So Lydia asked me about having slightly more fine-grained information about daily commits. She pointed me to this video which at the 15-minute mark has a visualisation for people contributing to Wikipedia. This visualisation reveals information about for how long people have been contributing to the community.
So, as a distraction from my work on detecting core team members, I coded a tool that does the following:
- Scans the entire log for a project’s history and finds the date upon which an SVN account commits for the first time;
- Per day finds the number of commits by people who have been “around” for less than 6 months, less than 12 months (but more than 6), less than 2 years (but more than 1) and those around for more than 2 years;
- Plots this data for arbitrary time periods using gnuplot.
So let’s start by taking a look at KDE SVN for 2010:
There is a few things to note here:
- The overall downward trend in daily commits (probably caused by people switching to git);
- The vast majority of work is being conducted by people who have been in KDE for over 2 years.
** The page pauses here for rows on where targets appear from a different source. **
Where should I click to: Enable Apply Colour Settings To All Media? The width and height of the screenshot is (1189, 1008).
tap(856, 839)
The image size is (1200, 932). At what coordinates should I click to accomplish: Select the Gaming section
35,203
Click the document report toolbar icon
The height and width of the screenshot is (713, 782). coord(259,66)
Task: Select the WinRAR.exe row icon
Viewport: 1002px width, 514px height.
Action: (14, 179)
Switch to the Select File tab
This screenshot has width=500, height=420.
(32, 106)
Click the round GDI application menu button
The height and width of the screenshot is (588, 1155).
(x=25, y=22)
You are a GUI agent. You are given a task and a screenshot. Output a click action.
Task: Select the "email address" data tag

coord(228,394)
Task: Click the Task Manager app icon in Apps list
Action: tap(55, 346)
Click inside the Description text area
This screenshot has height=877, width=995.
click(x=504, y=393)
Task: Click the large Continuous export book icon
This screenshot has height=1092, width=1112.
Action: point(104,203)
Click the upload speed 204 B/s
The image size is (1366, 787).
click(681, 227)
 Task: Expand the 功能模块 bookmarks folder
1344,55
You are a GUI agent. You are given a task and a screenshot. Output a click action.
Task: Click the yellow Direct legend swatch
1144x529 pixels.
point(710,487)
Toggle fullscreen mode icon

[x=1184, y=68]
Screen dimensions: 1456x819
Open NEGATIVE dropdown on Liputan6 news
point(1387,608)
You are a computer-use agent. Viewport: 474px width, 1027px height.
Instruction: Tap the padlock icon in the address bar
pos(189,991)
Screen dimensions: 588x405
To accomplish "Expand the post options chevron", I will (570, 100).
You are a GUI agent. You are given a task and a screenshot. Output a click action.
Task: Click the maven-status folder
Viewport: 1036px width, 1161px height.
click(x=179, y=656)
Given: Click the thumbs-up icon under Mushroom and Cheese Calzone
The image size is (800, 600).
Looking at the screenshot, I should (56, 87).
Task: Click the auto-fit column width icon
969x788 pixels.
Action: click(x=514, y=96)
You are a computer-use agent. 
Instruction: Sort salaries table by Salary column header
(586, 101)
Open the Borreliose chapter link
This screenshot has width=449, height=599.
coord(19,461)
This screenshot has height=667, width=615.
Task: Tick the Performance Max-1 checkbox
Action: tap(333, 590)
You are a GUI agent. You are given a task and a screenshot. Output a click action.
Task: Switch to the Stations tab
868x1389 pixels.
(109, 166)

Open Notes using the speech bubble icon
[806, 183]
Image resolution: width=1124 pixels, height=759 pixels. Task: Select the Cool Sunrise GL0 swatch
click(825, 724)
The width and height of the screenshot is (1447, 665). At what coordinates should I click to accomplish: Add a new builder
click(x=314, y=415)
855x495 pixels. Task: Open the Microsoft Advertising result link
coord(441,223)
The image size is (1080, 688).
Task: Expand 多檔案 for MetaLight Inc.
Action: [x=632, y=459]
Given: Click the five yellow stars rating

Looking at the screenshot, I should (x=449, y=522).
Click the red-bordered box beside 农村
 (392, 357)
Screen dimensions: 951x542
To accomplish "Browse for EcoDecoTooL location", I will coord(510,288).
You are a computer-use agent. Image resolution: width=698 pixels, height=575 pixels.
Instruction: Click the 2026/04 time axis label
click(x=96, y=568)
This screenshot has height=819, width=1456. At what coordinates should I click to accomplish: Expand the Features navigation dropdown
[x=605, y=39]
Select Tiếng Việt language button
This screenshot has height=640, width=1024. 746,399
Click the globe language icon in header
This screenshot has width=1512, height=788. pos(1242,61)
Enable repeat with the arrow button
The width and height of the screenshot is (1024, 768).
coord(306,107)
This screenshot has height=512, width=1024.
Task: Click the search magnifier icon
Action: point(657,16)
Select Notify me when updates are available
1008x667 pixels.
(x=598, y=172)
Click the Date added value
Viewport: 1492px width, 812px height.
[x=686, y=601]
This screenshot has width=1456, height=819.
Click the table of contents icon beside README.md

There is probably a good reason why this group is responsible for the majority of the commits; the most obvious reason being that it is the largest group. It is also possible to posit that people in this group, on average, have a higher commit rate (I would argue this is less likely though). I will do some more on this point later…
Having shared this plot with someone earlier they came up with an interesting suggestion… Perhaps the people who have been around longest are the most resistant to switching to git. This is an interesting thought and easy-enough to test. Let’s look at the same plot for 2009:
Just by looking you can see that, overall, the KDE SVN commit rate has dropped between 2009 and 2010; almost certainly caused by migration to git. But are the golden oldies really the ones holding on to SVN the tightest? Actually, no.
Between 2009 and 2010 the change in average daily commit rate, per “age” category was as follows (roughly):
- < 6 months: -28%
- < 12 months: -17%
- < 24 months: -7%
- > 24 months: -13%
There is nothing particularly significant in this (statistically or otherwise). There goes that theory.
One last thing that I think is worth mentioning. Take a look at the < 6 months commits for 2010. Notice a growth pattern around the Summer? I think you need to look really carefully to see the same in 2009. Still, I think there is some indication here of the impact of Google Summer of Code and Season of KDE.